Ubuntuのrsyncで自動バックアップシステムを作る方法

ストレージ

UbuntuでバックアップといえばCPコマンドを思い浮かべる方も多いですが、rsyncを使うと「変更されたファイルだけを転送する」差分バックアップが実現できます。実際に検証してみると、初回フルバックアップ後の2回目実行では転送量がほぼゼロになり(speedup 63,937倍)、サーバーへの負荷も通信量も大幅に削減できることが分かりました。

この記事では Ubuntu 24.04 LTS を使って、rsyncのインストールから自動バックアップの設定まで、実際にコンテナで動かした実測データをもとに解説します。

この記事のポイント

  • sudo apt install rsync 1コマンドで導入できる(バージョン 3.2.7、Ubuntu 24.04 標準)
  • 差分バックアップの効率が圧倒的:変更ファイルのみ転送し、初回の 63,937倍 高速になる(実測)
  • cron か systemd timer でスケジュール実行し、完全に自動化できる
  • --delete オプションで「バックアップ先にだけある古いファイルを自動削除」できるが、誤操作に注意
  • VPSにSSHで接続してリモートバックアップにも応用できる

動作確認環境

本記事のコマンドはすべて Ubuntu 24.04 LTS(Docker公式イメージ ubuntu:24.04)で実際に実行し、その stdout を掲載しています。
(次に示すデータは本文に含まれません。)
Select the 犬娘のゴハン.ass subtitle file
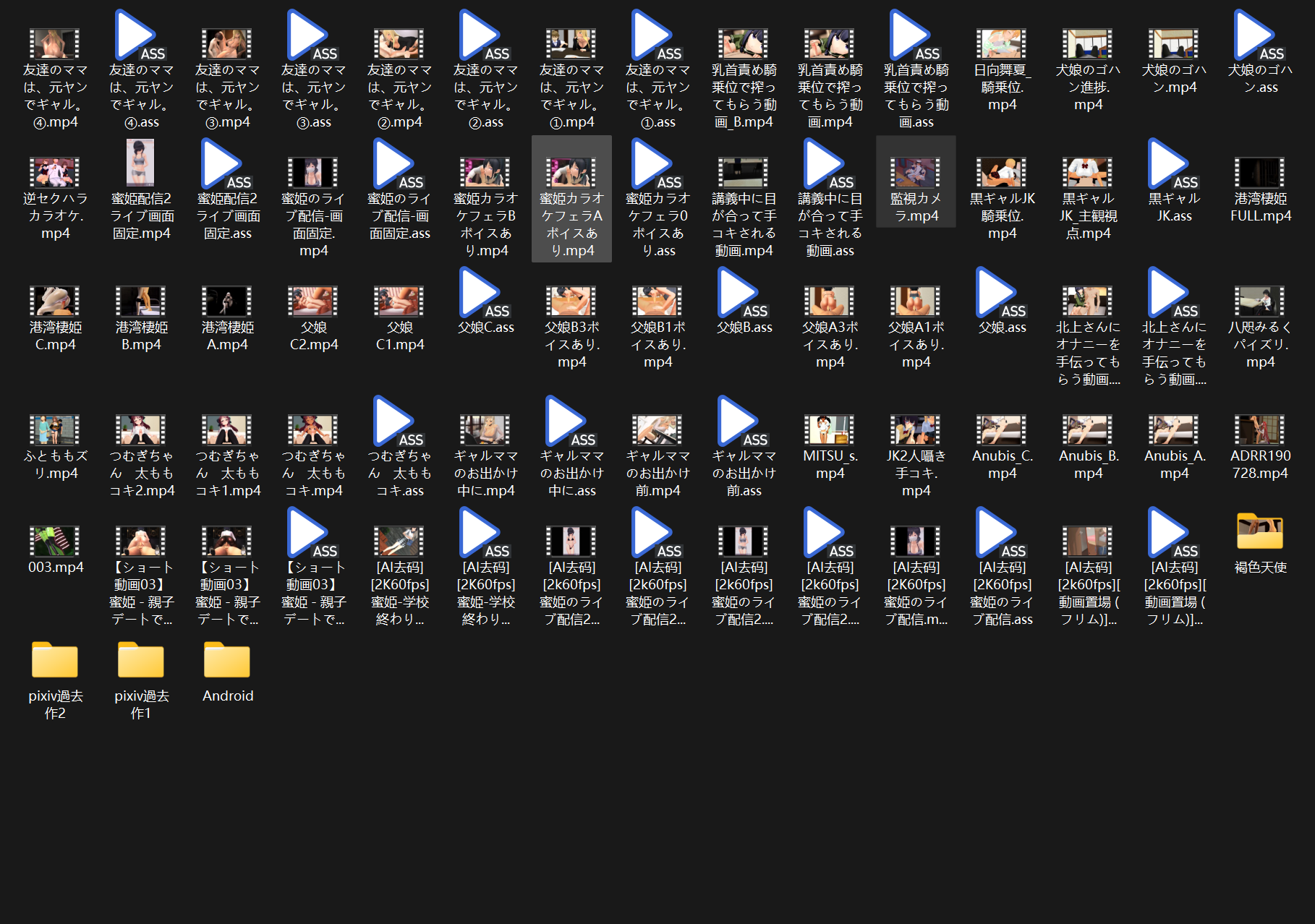(x=1260, y=53)
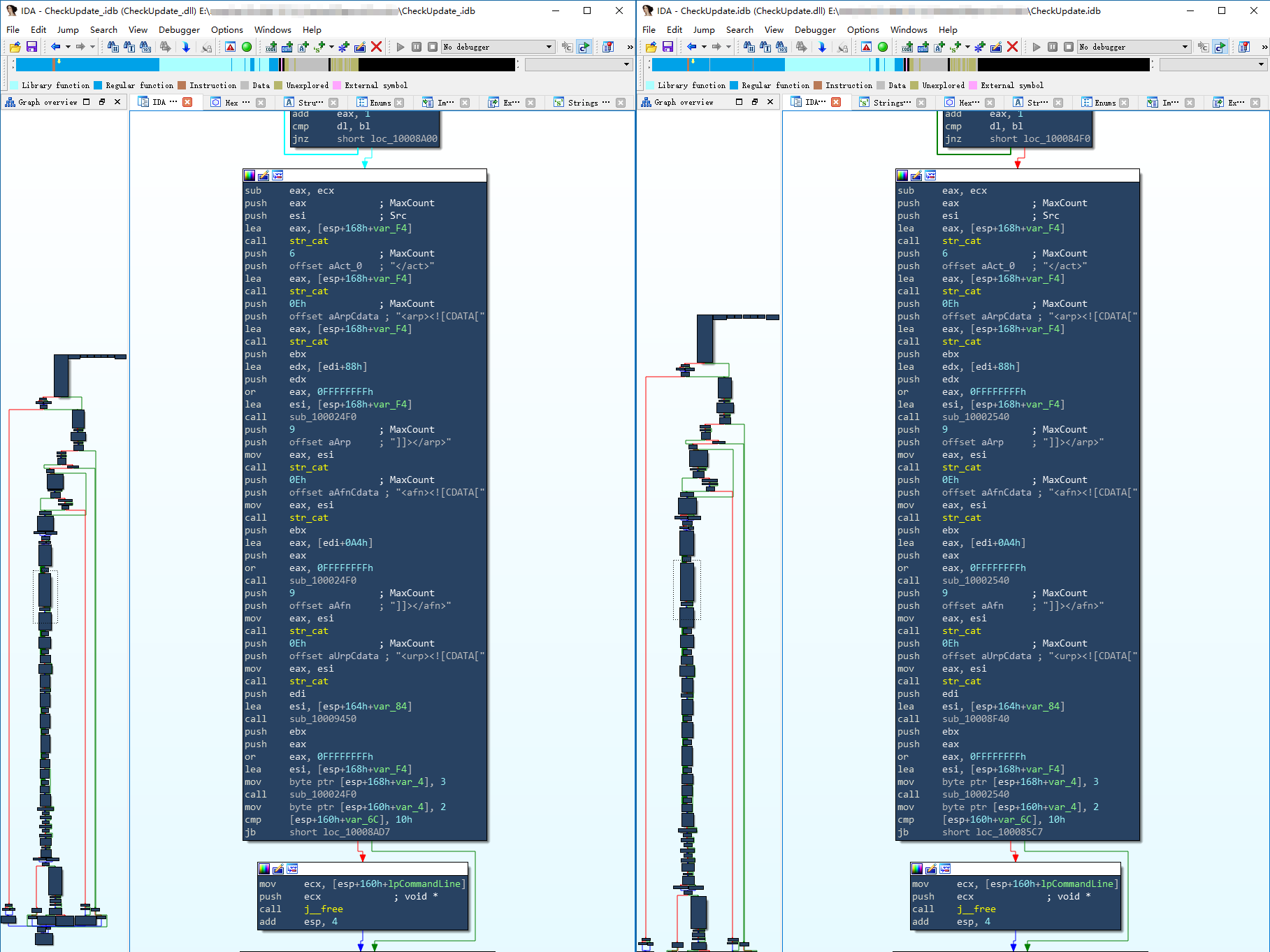Click the red warning triangle icon in right toolbar
The width and height of the screenshot is (1270, 952).
866,47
Ubuntu 22.04 でも rsync 3.2.7 が利用可能です(バージョン比較は後述)。

目次

  1. rsyncとは何か
  2. rsyncのインストール
  3. 基本的な構文とよく使うオプション
  4. バックアップスクリプトを作る
  5. cronで毎日自動バックアップ
  6. systemd timerで自動バックアップ
  7. Ubuntu 22.04 vs 24.04 バージョン比較
  8. よくあるエラーと解決策
  9. まとめ

rsyncとは何か

rsync(remote sync)は、ローカルとリモートのあいだでファイルを高効率に同期するコマンドです。1996年にAndrew Tridgellが開発し、現在もLinux/Unix環境でバックアップの定番ツールとして使われ続けています。

普通の cp コマンドとの最大の違いは、「差分転送アルゴリズム」を使っている点です。ファイルをブロック単位で比較し、変更があった部分だけを転送します。実際に Ubuntu 24.04 のコンテナで検証すると、初回バックアップ後に2ファイルだけ変更した場合、転送量がほぼゼロになりました。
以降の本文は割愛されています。